• **WHAT TO WORK ON**
From the material below, copy exactly the lines beginning with the one that contains "This screenshot has height=561, width=316." and ending with the one that contains "Task: Click the Waist column header"; the pictures stay out.

• **DATASET CONTENT**
________

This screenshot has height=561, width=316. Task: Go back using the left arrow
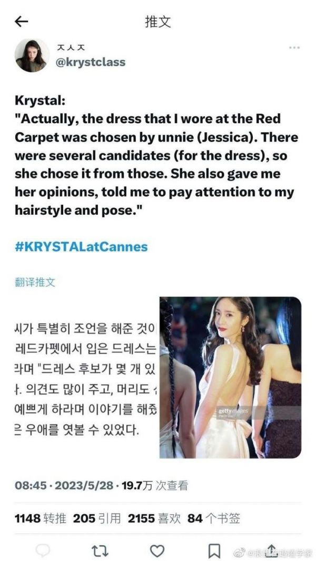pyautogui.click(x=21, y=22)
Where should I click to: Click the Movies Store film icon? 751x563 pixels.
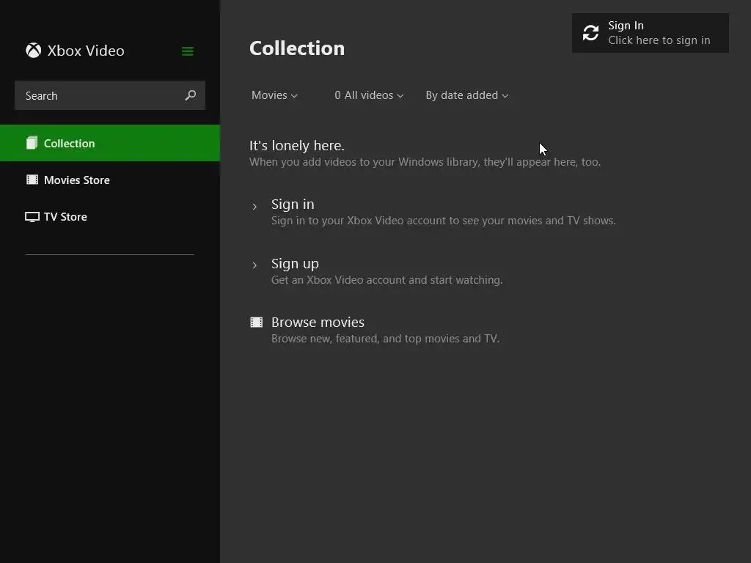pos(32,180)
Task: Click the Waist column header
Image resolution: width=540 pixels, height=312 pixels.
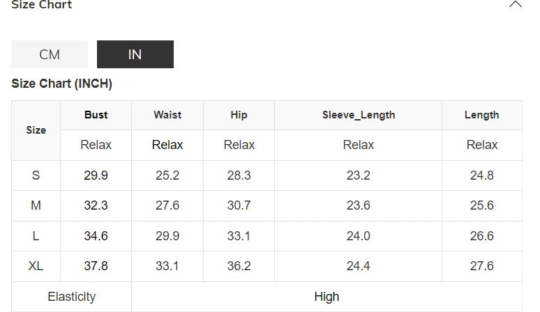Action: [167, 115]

________

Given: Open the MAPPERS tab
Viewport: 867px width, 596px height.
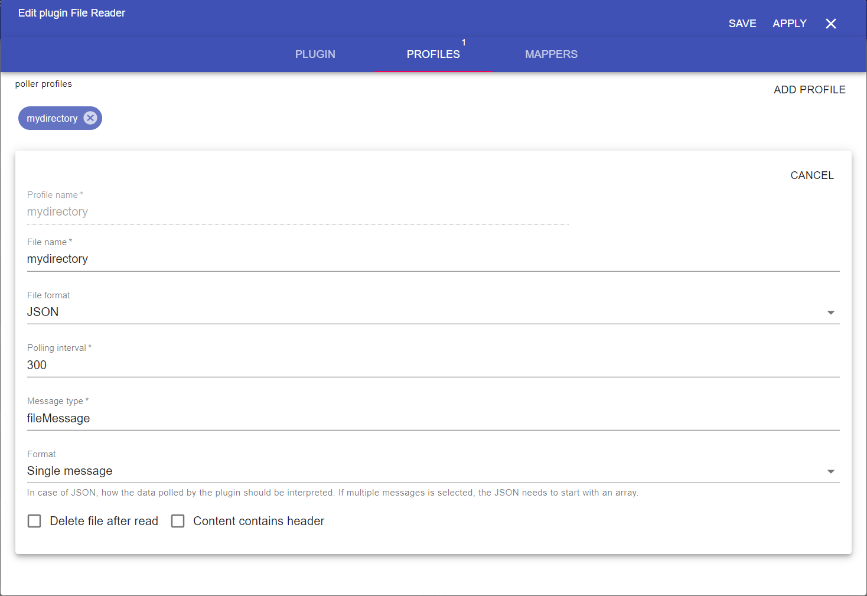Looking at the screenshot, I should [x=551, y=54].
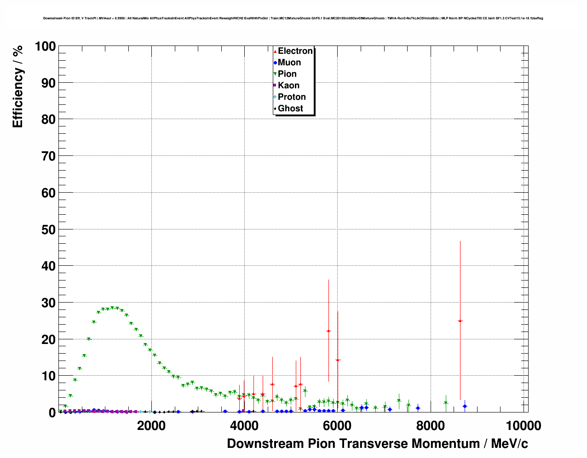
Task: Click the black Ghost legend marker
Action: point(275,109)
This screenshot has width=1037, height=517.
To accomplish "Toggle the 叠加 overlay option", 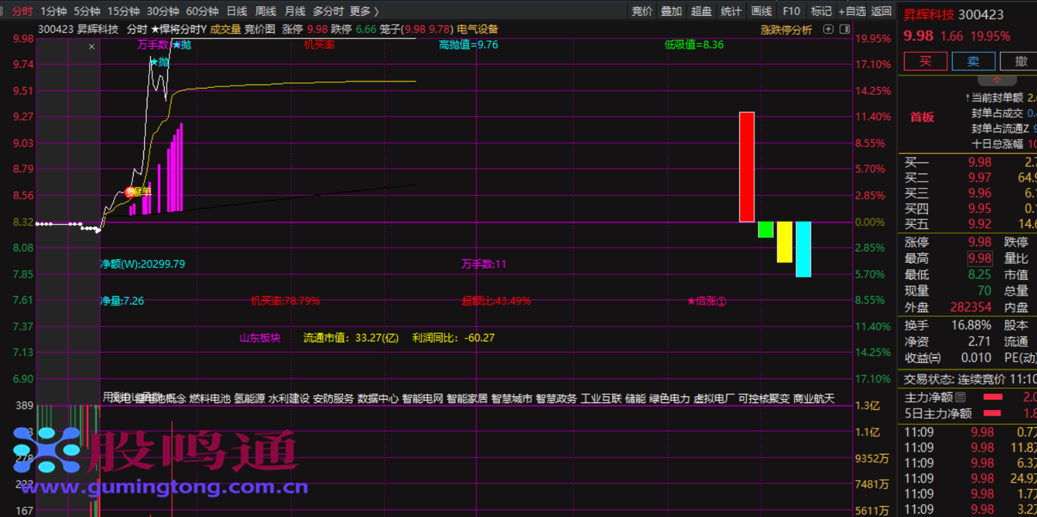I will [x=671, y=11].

________

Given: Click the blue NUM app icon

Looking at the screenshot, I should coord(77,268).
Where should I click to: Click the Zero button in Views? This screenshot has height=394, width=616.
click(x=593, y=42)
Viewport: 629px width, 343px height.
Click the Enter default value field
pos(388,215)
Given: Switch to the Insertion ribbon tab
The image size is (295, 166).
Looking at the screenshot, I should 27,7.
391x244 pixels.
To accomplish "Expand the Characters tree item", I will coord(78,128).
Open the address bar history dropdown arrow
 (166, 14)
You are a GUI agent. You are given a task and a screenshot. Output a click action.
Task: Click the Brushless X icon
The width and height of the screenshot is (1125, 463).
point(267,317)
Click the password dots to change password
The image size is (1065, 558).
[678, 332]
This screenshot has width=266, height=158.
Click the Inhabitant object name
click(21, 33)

________

• **WRITTEN ANSWER**
This screenshot has height=561, width=316. Task: Go back using the left arrow
pyautogui.click(x=21, y=22)
Where should I click to: Click the Movies Store film icon? 751x563 pixels.
pos(32,180)
Task: Click the Waist column header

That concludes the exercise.